Chad and Jennifer Brackeen provided foster care for a child of Navajo and Cherokee heritage and sought to adopt him. After resolving a suit that could have pulled the child back into the Navajo community, the Brackeens successfully adopted the child and have sought to adopt his sibling.

Because of the children’s “Indian child” status, ICWA requires that courts give preference to placements with a member of their extended family, other members of their tribe, and other Indian families versus members of the general U.S. public. It also stipulates that interested parties can challenge each child’s adoption in court for up to two years after its completion.

The Brackeens sued, challenging ICWA’s constitutionality in hopes of better securing custody of the Native children in their care. Other non-Indian families hoping to adopt Indian children and the states of Texas, Louisiana, and Indiana, joined forces with the Brackeens to argue that ICWA is unconstitutional.

Tribes, however, fight to uphold ICWA, arguing that the suit is a “misguided attack on a law that is crucial for protecting the well-being of Indian children and Indian sovereignty.”

States traditionally control family law in the United States, but the federal government maintains a “trust relationship” with federally recognized Indian tribes. As states play a limited role in tribal governance and are not always sensitive to tribal needs, tribes have balked at states’ disproportionate eagerness to remove children from tribal communities compared to other demographic groups. Although the federal government’s relationship has grappled with imperialist overtones since the founding, Congress has since passed legislation—including ICWA, the Native American Graves Protection and Repatriation Act, and provisions of the Violence Against Women Act—that aim to protect Native nations.

In the Brackeens’ suit, the trial court ruled that ICWA contained an unconstitutional racial classification. The Fifth Circuit reversed, holding that ICWA was constitutional because it concerns members of a political, rather than racial, class. The Fifth Circuit, however, requested the case be reheard by all the judges on the court—and that decision, known as an “en banc” decision, declared some aspects of ICWA constitutional and others not.

The Fifth Circuit’s en banc decision reaffirmed that the status of “Indian child” is not an unconstitutional racial classification. The court held, however, that references to “other Indian families” are an unconstitutional racial classification.

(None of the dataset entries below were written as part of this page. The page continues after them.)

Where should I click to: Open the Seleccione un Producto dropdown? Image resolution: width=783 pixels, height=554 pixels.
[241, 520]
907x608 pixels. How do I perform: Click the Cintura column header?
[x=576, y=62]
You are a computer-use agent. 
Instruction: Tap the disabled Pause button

The Fifth Circuit also deemed some ICWA provisions—such as expert witness testimony and recordkeeping requirements—unconstitutional anti-commandeering of state resources. Still, the court upheld the private rights that ICWA guarantees as well as the federal preemption of state family law.

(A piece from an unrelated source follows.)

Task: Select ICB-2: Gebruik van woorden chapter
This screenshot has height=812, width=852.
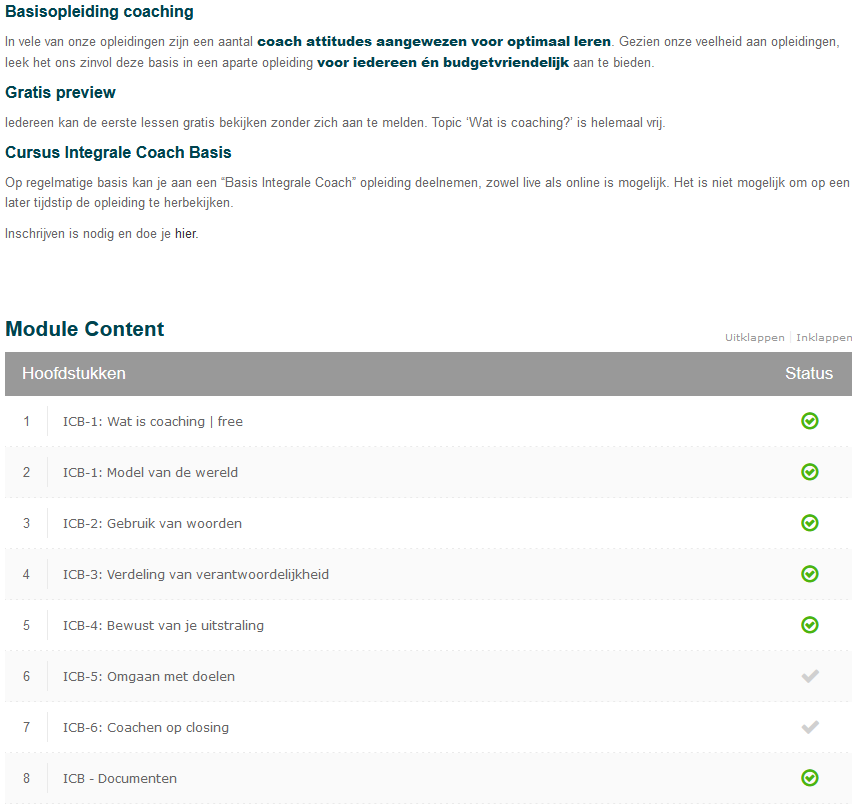Action: (152, 524)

Finally, the court held that a Bureau of Indian Affairs regulation implementing ICWA violated the Administrative Procedure Act several times: by concerning “other Indian families,” by commandeering state resources, and by implementing ICWA’s “good cause” requirement for a child’s removal by requiring proof by clear and convincing evidence. These deemed constitutional violations mostly reinforce ICWA provisions the Fifth Circuit held unconstitutional earlier in the Brackeen opinion.

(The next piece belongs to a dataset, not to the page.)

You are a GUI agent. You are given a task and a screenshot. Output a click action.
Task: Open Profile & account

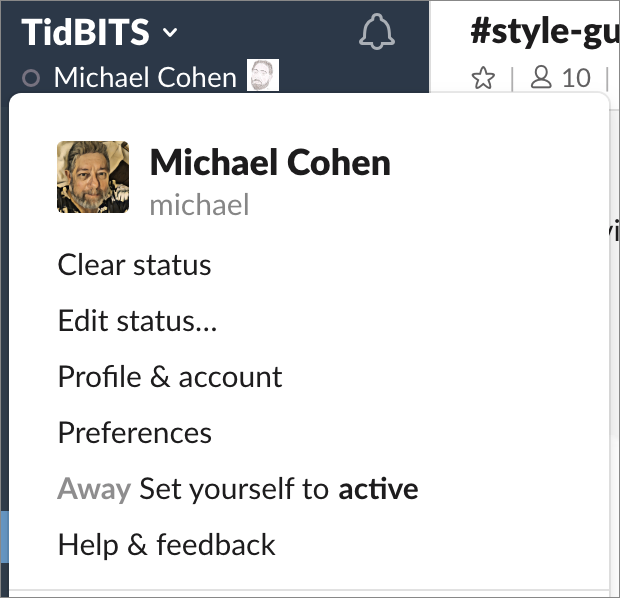tap(170, 377)
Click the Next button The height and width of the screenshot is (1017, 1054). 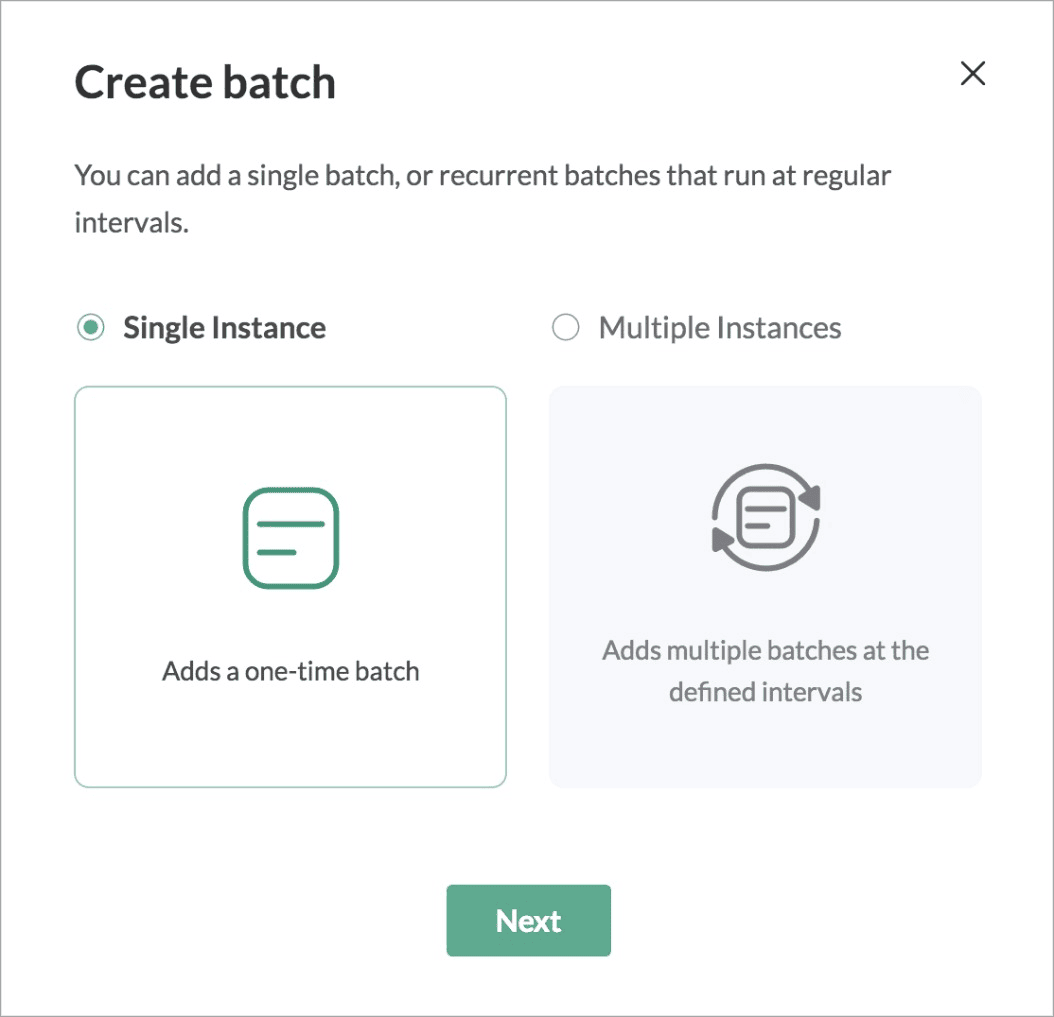pos(528,920)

These piecemeal determinations arise because although Judge James L. Dennis wrote an opinion largely supportive of ICWA and its constitutionality and Judge Stuart Kyle Duncan wrote an opinion mostly denying the law’s constitutionality, the remaining Fifth Circuit judges’ votes varied on individual issues. The fact that several of the court’s determinations do not constitute binding precedent due to tied votes among the judges further complicates the ruling.

Because the Fifth Circuit opinion splits from other circuits about some aspects of ICWA’s constitutionality and the opinion uniquely parses these determinations of constitutionality, the Supreme Court may take on an appeal of the case.

If it does not, the Fifth Circuit’s ruling will likely add confusion to lawyers’ and child welfare officials’ ability to manage Native children present in state child welfare systems.